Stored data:
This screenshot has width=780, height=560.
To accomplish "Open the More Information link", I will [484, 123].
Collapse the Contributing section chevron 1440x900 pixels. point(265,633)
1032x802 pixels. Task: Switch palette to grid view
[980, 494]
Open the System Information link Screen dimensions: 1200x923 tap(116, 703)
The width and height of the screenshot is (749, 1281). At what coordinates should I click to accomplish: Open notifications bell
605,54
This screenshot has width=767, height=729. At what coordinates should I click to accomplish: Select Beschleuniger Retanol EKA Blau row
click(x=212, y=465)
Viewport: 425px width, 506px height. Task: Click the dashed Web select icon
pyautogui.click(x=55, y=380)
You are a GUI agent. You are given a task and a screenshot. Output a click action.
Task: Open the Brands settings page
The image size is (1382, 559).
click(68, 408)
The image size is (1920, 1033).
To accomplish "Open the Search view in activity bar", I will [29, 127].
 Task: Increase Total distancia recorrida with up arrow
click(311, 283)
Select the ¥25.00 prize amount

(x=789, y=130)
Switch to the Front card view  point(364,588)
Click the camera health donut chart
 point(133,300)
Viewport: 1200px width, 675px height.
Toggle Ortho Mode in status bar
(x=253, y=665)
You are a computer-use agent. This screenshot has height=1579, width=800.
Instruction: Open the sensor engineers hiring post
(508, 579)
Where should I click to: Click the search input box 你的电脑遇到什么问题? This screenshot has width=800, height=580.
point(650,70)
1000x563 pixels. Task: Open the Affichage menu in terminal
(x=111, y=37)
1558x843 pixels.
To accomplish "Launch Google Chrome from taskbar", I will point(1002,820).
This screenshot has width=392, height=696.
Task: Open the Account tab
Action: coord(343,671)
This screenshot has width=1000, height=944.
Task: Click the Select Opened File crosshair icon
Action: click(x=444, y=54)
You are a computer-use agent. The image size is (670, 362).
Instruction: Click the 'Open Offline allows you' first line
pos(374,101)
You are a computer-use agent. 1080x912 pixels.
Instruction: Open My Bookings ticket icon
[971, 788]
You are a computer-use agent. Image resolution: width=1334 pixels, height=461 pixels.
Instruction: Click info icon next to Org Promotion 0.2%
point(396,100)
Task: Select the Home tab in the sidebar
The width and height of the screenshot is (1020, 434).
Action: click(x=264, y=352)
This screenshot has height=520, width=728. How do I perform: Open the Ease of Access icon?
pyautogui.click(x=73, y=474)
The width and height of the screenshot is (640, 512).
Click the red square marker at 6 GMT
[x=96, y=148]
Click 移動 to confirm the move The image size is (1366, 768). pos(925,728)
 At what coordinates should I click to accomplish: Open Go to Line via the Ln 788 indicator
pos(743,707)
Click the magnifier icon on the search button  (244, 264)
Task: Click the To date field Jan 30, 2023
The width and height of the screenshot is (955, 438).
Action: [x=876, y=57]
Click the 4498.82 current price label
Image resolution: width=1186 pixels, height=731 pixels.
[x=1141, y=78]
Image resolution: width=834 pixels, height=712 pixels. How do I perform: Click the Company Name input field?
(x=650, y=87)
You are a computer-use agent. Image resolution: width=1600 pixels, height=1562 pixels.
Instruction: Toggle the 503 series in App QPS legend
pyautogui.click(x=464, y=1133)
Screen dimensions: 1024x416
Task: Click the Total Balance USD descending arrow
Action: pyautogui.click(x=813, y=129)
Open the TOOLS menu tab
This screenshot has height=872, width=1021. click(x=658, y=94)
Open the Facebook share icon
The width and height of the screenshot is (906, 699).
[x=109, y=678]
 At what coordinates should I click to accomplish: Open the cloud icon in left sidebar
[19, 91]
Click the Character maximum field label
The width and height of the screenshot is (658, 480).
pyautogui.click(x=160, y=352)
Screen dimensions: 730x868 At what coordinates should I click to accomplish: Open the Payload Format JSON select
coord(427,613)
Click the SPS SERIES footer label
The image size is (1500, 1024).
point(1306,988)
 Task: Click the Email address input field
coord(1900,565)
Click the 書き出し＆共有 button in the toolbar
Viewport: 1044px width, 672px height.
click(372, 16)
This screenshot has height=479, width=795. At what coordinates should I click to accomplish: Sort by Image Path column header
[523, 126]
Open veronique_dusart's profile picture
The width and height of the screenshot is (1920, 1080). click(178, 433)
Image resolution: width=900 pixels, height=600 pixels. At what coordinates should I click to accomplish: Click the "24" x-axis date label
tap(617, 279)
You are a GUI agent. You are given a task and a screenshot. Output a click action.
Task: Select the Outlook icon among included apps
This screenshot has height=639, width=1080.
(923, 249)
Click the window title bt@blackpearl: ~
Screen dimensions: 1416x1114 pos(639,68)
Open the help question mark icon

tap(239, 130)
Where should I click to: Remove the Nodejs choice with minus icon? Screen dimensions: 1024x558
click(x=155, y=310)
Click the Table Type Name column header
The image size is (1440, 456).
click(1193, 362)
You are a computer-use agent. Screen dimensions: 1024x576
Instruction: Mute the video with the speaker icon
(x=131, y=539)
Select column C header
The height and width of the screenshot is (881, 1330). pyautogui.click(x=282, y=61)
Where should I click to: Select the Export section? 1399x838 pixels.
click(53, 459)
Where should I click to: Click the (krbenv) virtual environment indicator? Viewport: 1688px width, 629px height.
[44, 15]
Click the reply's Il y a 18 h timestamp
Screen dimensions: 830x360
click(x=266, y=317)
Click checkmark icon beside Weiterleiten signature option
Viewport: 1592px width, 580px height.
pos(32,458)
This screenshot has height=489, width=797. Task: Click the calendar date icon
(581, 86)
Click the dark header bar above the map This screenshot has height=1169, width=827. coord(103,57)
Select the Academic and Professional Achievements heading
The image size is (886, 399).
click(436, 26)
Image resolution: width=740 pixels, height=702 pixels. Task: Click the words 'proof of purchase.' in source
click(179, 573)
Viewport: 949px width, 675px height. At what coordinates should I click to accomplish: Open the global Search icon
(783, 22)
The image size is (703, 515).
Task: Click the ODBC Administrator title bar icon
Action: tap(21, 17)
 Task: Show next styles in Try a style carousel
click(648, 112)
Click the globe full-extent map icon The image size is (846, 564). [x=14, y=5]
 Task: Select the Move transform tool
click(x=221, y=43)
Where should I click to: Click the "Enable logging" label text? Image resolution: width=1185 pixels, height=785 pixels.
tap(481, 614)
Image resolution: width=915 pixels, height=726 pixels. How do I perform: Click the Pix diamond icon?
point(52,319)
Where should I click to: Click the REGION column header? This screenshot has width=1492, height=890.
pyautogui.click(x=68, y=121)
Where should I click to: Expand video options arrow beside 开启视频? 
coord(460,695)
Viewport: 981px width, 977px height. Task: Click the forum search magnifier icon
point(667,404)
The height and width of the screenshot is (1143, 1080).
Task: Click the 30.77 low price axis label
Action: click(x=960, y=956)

TASK ITEM: What lines above contain the string "agent"? Copy all of them.

TASK ANSWER:
You are a GUI agent. You are given a task and a screenshot. Output a click action.
You are a computer-use agent. This screenshot has height=1579, width=800.
You are a computer-use agent. The image size is (670, 362).
You are a computer-use agent. 1080x912 pixels.
You are a computer-use agent. Image resolution: width=1334 pixels, height=461 pixels.
You are a computer-use agent. Image resolution: width=1600 pixels, height=1562 pixels.
You are a GUI agent. You are given a task and a screenshot. Output a click action.
You are a computer-use agent. Screen dimensions: 1024x576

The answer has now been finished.